Two days ago, thrusters intended to slow a European lander as it neared Mars fired for less time than expected before contact with the vehicle was lost, leaving scientists uncertain whether it touched down safely or broke apart; it also left Eurosceptics bemused by what might be the latest symbolic failure of a European craft to escape the graviational hold of the imploding artificial union.
The Schiaparelli probe, which some have pronounced as "Scraparalli", part of a broader mission to search for evidence of life (ideally of the pro-bail out variety) on the Red Planet, was to test technologies during the descent and on the surface for a rover scientists hope to send to Mars in 2020. Its descent marked only the second European attempt to land a craft on Mars, but it has shown no signs of life since it stopped transmitting around 50 seconds before Wednesday's planned touchdown.
"We've had two overflights (by Mars orbiters) and there was no signal," the European Space Agency's (ESA) Spacecraft Operations Manager Andrea Accomazzo told journalists on Thursday.
And while there was no signal, there was at least hope.
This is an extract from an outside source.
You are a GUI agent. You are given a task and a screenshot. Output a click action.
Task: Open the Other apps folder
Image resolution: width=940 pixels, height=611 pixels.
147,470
Alas, that too died overnight when according to new data, the Schiaparelli probe was destroyed, crashing on impact. The European Space Agency (ESA) has confirmed the Schiaparelli spacecraft, which was expected to land on Mars on Wednesday, was lost.
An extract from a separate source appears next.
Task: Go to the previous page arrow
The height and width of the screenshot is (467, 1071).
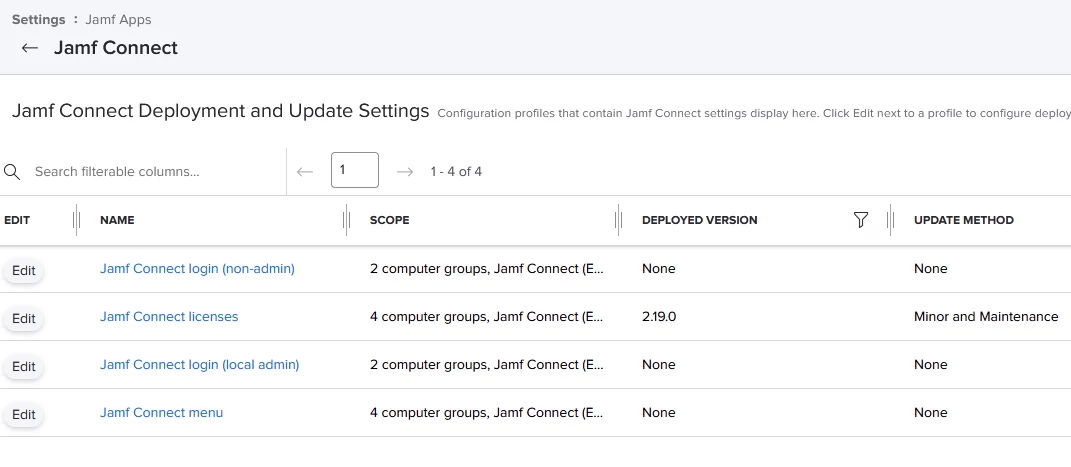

— ESA (@esa) October 20, 2016
The ESA craft fell to the Mars surface from a height of 2 to 4 kilometers (1.2 to 2.5 miles), the agency said on Friday. The disc-shaped spacecraft, which weighed 577 kilos (1,272 lb) was destroyed on impact. During a press conference on Thursday, scientists said that Schiaparelli stopped transmitting around 50 seconds before the expected landing.
The agency suspected something went wrong when the parachute was jettisoned: "The ejection itself appears to have occurred earlier than expected, but analysis is not yet complete," it said in a statement.
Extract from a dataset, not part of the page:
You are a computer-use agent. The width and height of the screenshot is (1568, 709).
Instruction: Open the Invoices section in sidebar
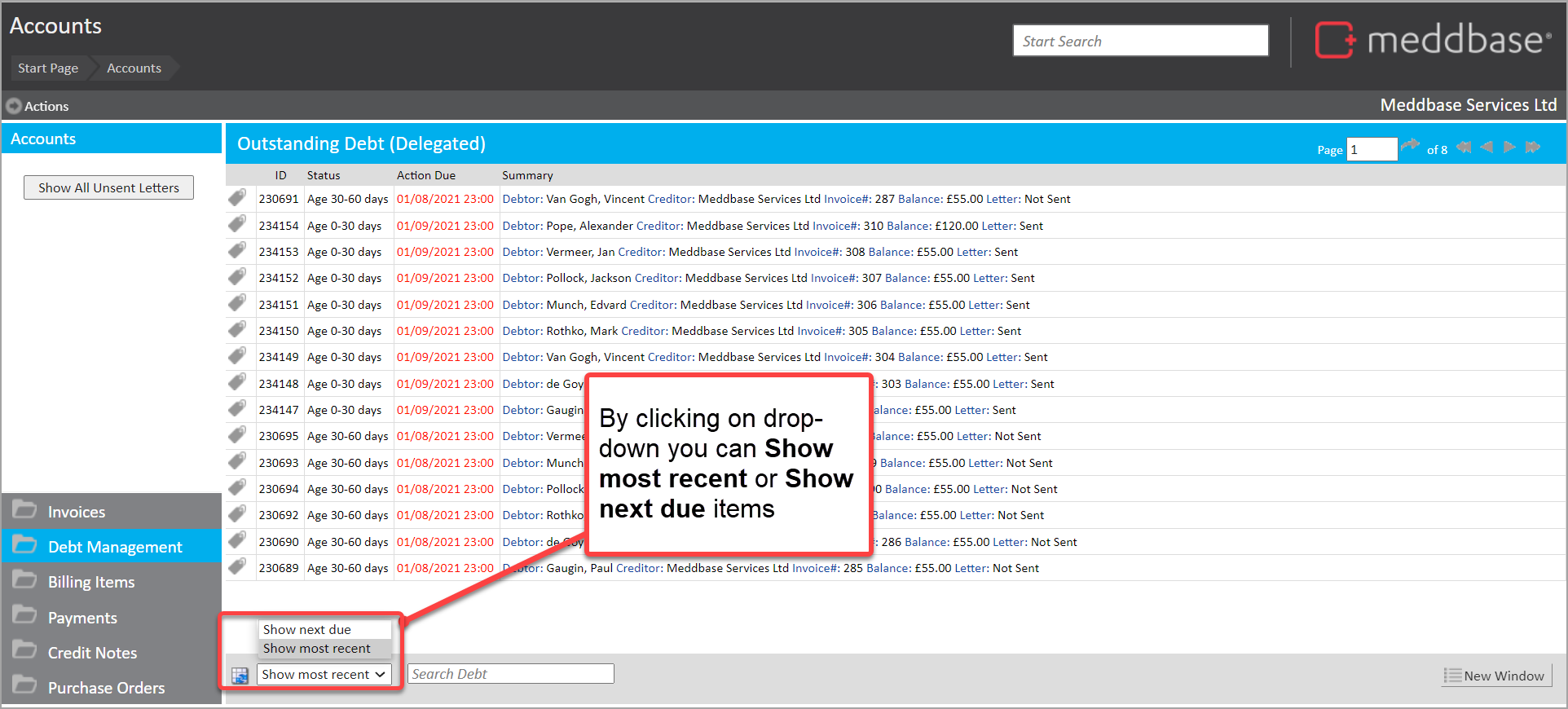tap(77, 512)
Yes, "jettisoning" your parachute when landing on a planet usually does not have a happy ending.
Then again, perhaps the probe was just carrying a little extra debt as Europe was quietly hoping to ship its trillions in excess leverage to a different planet?
ESA's Director General, Jan Wörner, said Schiaparelli's primary role was to test whether they could successfully land a probe on Mars. "Recording the data during the descent was part of that, and it is important we can learn what happened, in order to prepare for the future," Wörner said
Earlier today, the NASA’s Mars Reconnaissance Orbiter identified new markings on the surface of the Red Planet that are believed to be related to ESA’s ExoMars Schiaparelli entry, descent and landing technology demonstrator module.
Schiaparelli entered the martian atmosphere at 14:42 GMT on 19 October for its 6-minute descent to the surface, but contact was lost shortly before expected touchdown. Data recorded by its mothership, the Trace Gas Orbiter, are currently being analysed to understand what happened during the descent sequence.
The low-resolution CTX camera on-board the Mars Reconnaissance Orbiter (MRO) took pictures of the expected touchdown site in Meridiani Planum on 20 October as part of a planned imaging campaign. The image released today has a resolution of 6 metres per pixel and shows two new features on the surface when compared to an image from the same camera taken in May this year.
This being Europe, the crash was quickly spun as a positive. David Parker, ESA's Director of Human Spaceflight and Robotic Exploration said it's what they wanted from a test. "We have data coming back that allows us to fully understand the steps that did occur, and why the soft landing did not occur," he said.
Yes, a crash is precisely what Europe wanted from a working probe: clearly Jean-Claude Juncker's diplomatic skills have spread far.
In typical European fashion, earlier this week, the ESA declared its ExoMars 2016 mission a success, despite losing contact with Schiaparelli just before its expected landing time. It has ended up being a total failure.